例えば、ふとんの上であおむけになり、深呼吸しながら足首をゆっくり手前に曲げて再び戻す動作を、1分ほど行うだけでも効果があります。それにより、足の血行を促進し、深部体温を下げることができます。

呼吸は止めず、ゆっくり息を吐くことを意識してください。そうすることで、より副交感神経に働きかけることができ、熟睡効果が高まります。

この「ぐっすりストレッチ」に加え、日中の適度な運動もおすすめです。運動不足なら、近所を散歩するなどのウォーキングをしましょう。

ウォーキングのようなリズミカルな反復運動は、セロトニンの分泌をうながすことがわかっています。夜にはセロトニンをもとにメラトニンが作られるので、不眠症の改善に役立ちます。

息が上がらず、軽く汗ばむくらいの速さで、一定のリズムを意識しながら30分程度ウォーキングしましょう。8000歩が目標です。

ウォーキングが難しい場合には、屋内で使える子ども用トランポリンで跳ねる程度でもかまいません。可能な範囲で、できるだけ有酸素運動をするように心がけてください。

おすすめは、短時間で効率よく負荷をかけられる「踏み台昇降」です。エクササイズの詳しい内容については割愛しますが、要するに段差をリズムよく昇り降りするだけです。

高さ20センチほどの安定した台があれば、すぐにでもはじめられます。自宅に階段があるならば、それを活用してもいいでしょう。時間は10分程度を目安にしてください。

こういった有酸素運動は交感神経の刺激にもなるので、朝から昼間にかけての時間帯にやるのがベストです。日中のサイクルにメリハリが出て、メンタル面でもプラスに働きます。仕事などの能率も、意識的に身体を動かしてからのほうが向上するでしょう。

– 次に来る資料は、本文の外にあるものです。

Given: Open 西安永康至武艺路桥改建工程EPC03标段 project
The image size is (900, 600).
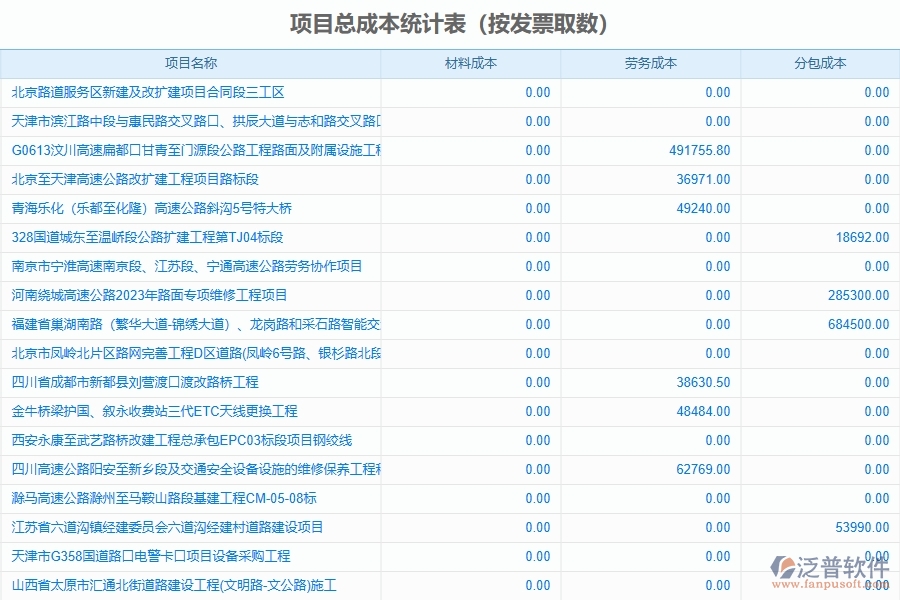Looking at the screenshot, I should pyautogui.click(x=178, y=439).
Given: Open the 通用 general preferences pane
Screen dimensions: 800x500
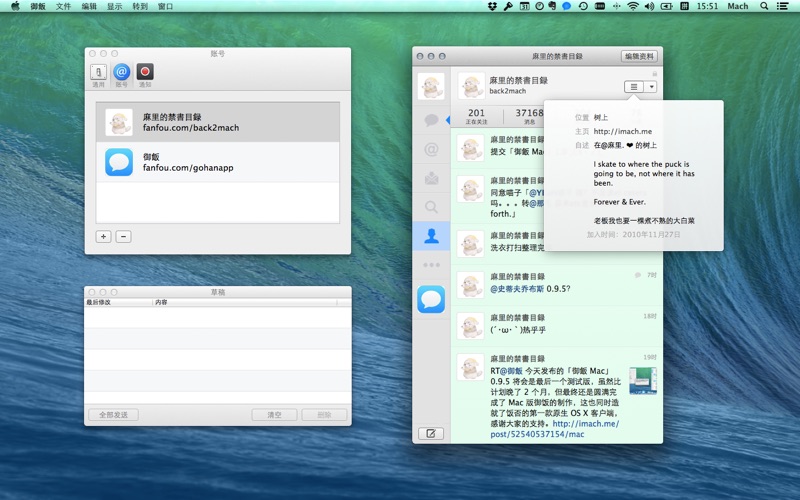Looking at the screenshot, I should [98, 74].
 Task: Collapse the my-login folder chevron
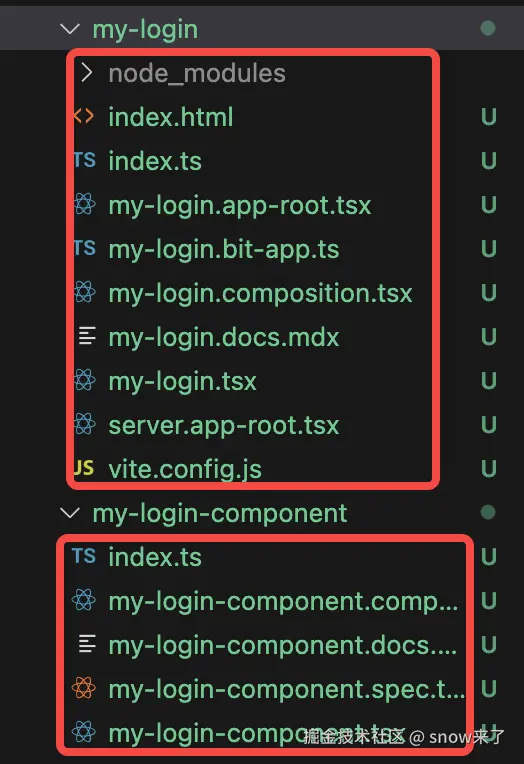pyautogui.click(x=70, y=29)
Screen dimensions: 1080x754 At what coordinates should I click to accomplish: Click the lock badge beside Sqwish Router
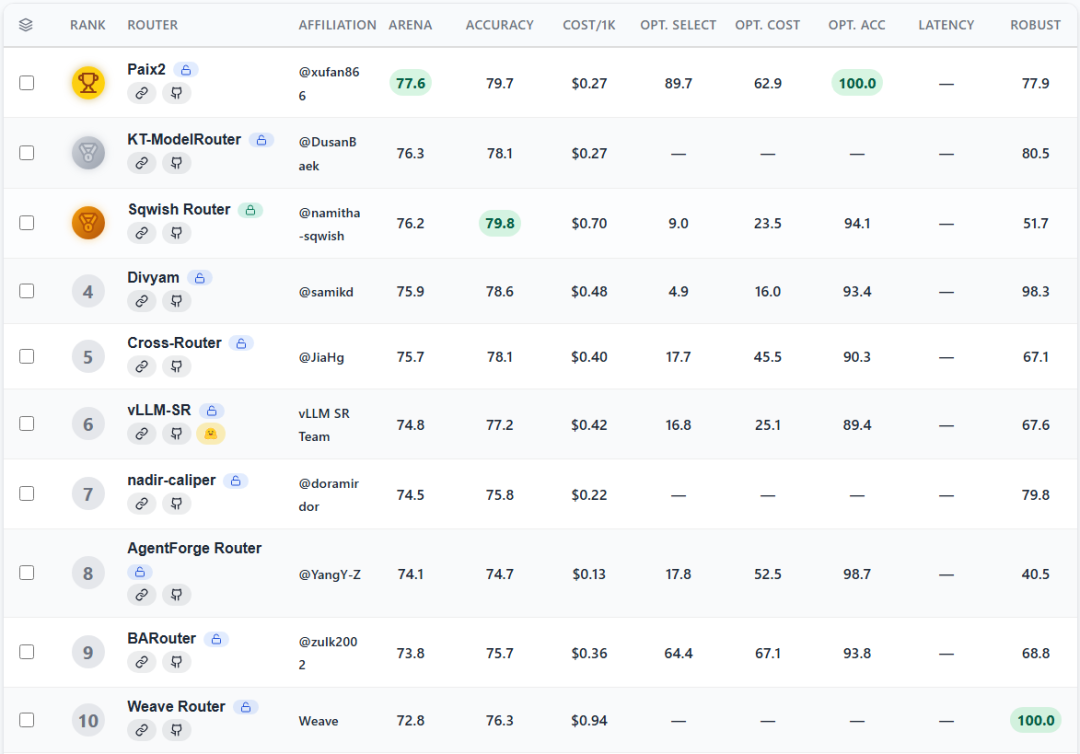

アメリカのノースウェスタン大学が行った研究では、こうした運動を継続的に行うことで睡眠時間が平均45分増えた、と報告されています。そのほか、運動を長期間続けることで寝つきがよくなり、夜中に目を覚ます頻度も減ることが、さまざまな研究から明らかになっています。

 

筋トレするなら、夕方から20時までがベストタイム

1日20分の筋トレが、睡眠の質を改善するというエビデンスもあります。筋肉はトレーニングによっていったん筋繊維が壊れ、それが修復されるときに増強される仕組みになっています。

その際に必要な要素のひとつが、成長ホルモンです。筋トレ後には、長時間たっぷりと成長ホルモンが分泌されます。そして、成長ホルモンは寝入りばなのノンレム睡眠でも自然と分泌されます。

その相乗効果を狙って、夕方から20時ぐらいまでのあいだに筋トレすると、寝ているあいだにより筋肉を増強させることができるのです。